Implementing a K-Means Clustering Algorithm From Scratch

Zack Murray
The Startup
Published in
6 min readJul 31, 2020

K-means clustering is a widely-used, and relatively simple, unsupervised machine learning model. As the name implies, this algorithm works best when answering questions in regards to how similar, or dissimilar, data objects are in our dataset. If good clustering exists in our data, then it will usually be efficiently found. But if we have poorly clustered data or data with high dimensionality, the model can suffer and produce unreliable predictions. Regardless, clustering is a very useful tool in terms of data exploration, and as a budding data scientist, an integral stepping stone in my journey. With a basic run-down out of the way, let's break down a K-means clustering algorithm from scratch and see what goes on behind the scenes so-to-speak, to gain a better understanding of the algorithm in the process.

How K-Means clusters over time/iterations

The K-Means Clustering Process:

Looking at the image above, you may be wondering, “What are those three big markers moving around altering the data with every iteration?” Well, those markers are known as centroids and they’re imperative to K-means clustering, a centroid-based clustering algorithm. Think of centroids as imaginary team captains, that gravitate toward the center of clustered data and assign data closest to them to their team. “But how does this work?”, you might ask. Lets go over the clustering process and then break it down piece by piece.

  1. ) Select n_clusters, random data points, that act as initial centroids. (One point for each cluster)
  2. ) Find the clusters of data points surrounding those centroid(s).
  3. ) Calculate new centroid(s) for the clusters.
  4. ) Repeat steps 2 and 3 until the model can no longer detect a significant change in it’s constantly updated centroid(s).

Setting up the algorithm:

Before we can get into how the algorithm operates, we must first initialize it.

The only imports you’ll need for this algorithm are numpy and scipy

This is the starter code for the algorithm, the __init__ function is your constructor, or initalizer, and it will effectively house your model’s parameters. The k in K-means usually stands for k number of centroids, but in this algorithm, n_clusters is going to be your parameter that takes care of this. There is no rule set in stone as to what the optimal number of centroids should be, but you can use the elbow method on your dataset to give you a better idea. The elbow method runs K-means clustering on the dataset for a range of values (1–15 in this case) and for each k (n_clusters) computes an average score for all the clusters.

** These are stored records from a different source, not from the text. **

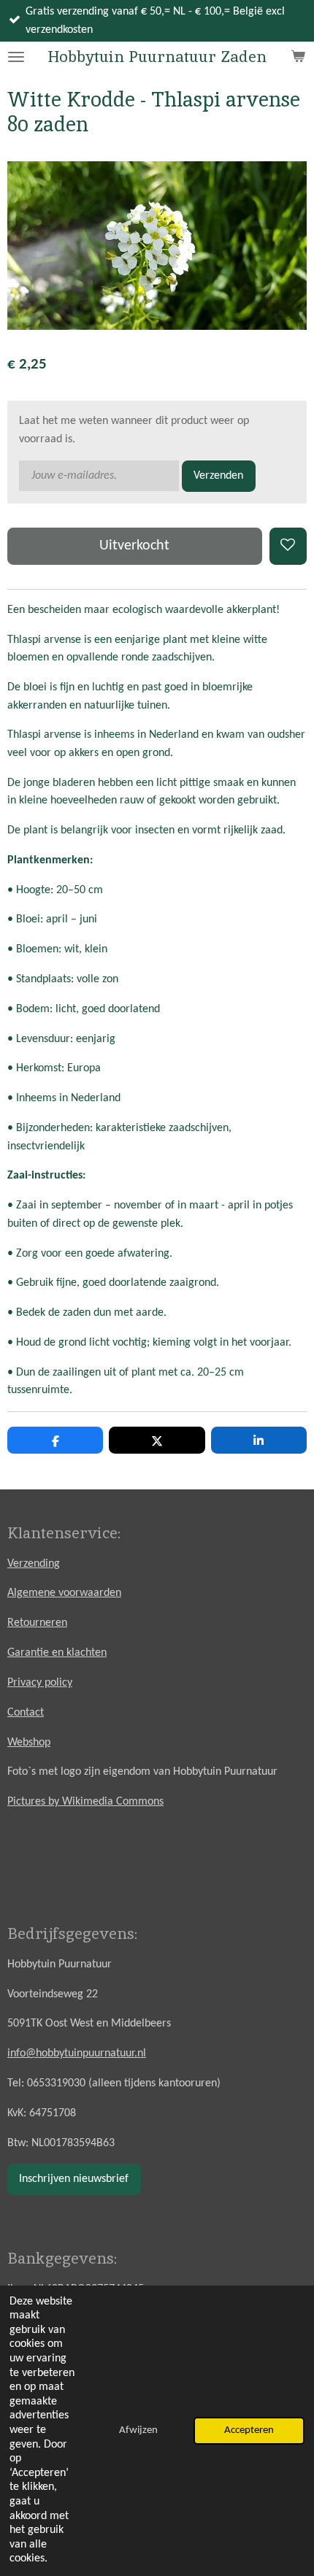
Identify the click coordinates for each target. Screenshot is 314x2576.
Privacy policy (39, 1683)
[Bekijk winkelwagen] (298, 57)
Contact (25, 1713)
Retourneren (37, 1623)
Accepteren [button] (249, 2430)
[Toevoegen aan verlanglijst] (288, 546)
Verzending (33, 1564)
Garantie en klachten (57, 1653)
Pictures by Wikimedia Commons (85, 1802)
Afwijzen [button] (138, 2430)
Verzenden (218, 476)
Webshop (28, 1742)
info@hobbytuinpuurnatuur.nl (76, 2053)
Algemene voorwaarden (64, 1593)
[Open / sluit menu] (16, 57)
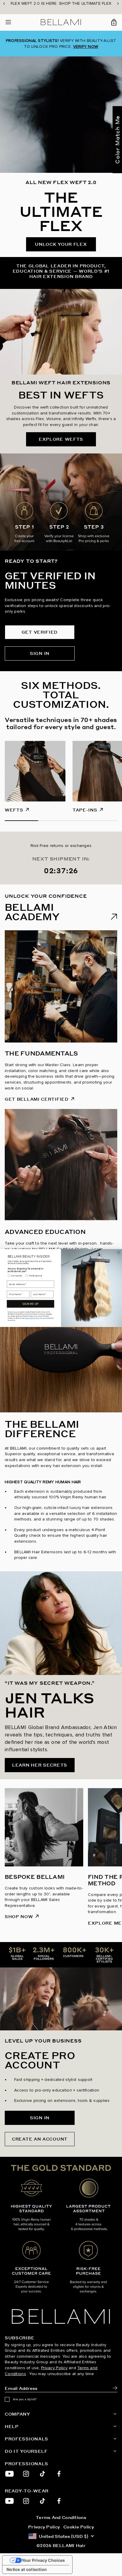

It may look confusing at first, but a good rule of thumb is to try setting n_clusters to the value in the graph where the line bends like an elbow, as the name might imply. In this case, we’d set n_clusters to 3, telling our algorithm to initialize three centroids. The next parameter is seed, a shortened form of random_seed, which will help get consistent results despite randomness inside the algorithm. You’ll see soon that our algorithm relies on random permutations to initialize our centroids, so a random seed is necessary in assuring accurate results over multiple tests. The last parameter is max_iter, short for max iterations, a stopping point for the algorithm so that it won’t continuously run if can’t meet convergence. This will be explained further when we discuss the fit function, for the sake of brevity we’ll move on the with algorithm.

Initialize the Centroids

Now that you’ve set your parameters, mainly n_clusters, you can define your starting centroids. Let’s say we’ve run our elbow method and have decided on setting n_clusters to 3. The algorithm will start by picking 3 random data points and treating those as the starting centroids.

Assign the Clusters

With our newly initialized centroids, we need to calculate the distance of the nearest centroid to each data point. Start by getting the distances between each point and each centroid, our algorithm is accomplishing this using euclidean distance. It then calculates the minimum distance between these points and assigns a centroid to each and every datapoint, effectively finding the cluster of points surrounding those centroids.

Updating the Centroids

This is where the ‘means’ part of K-means clustering comes into play. This part of the algorithm is calculating the mean of each cluster and then reassigning the centroids in an attempt to minimize variance within the clusters. This process of assigning the clusters and updating the centroids is repeated until the variance is so small that it is negligible. At this point, your algorithm concludes that it has clustered the data as effectively as possible.

The Final Breakdown

I know we’ve covered a lot in a short period of time, lets recap with the fit statement and glance over whats happening. First we’re initalizing the starting centroids, these are outside the for loop because self.update_centroids will take care of all centroid positioning after that. Once in the loop, we instantiate the original centroids (before calculations can be taken) to utilize early-stopping later in the function. Cluster labels are assigned to these original centroids and then are applied to each centroid, updating it’s position among the data. This will continue to happen until the variance is minimal and centroids no longer sway from their last position each iteration. At this point we can run the predict function, which will gives us an array of numbers corresponding to data points and their respective centroids.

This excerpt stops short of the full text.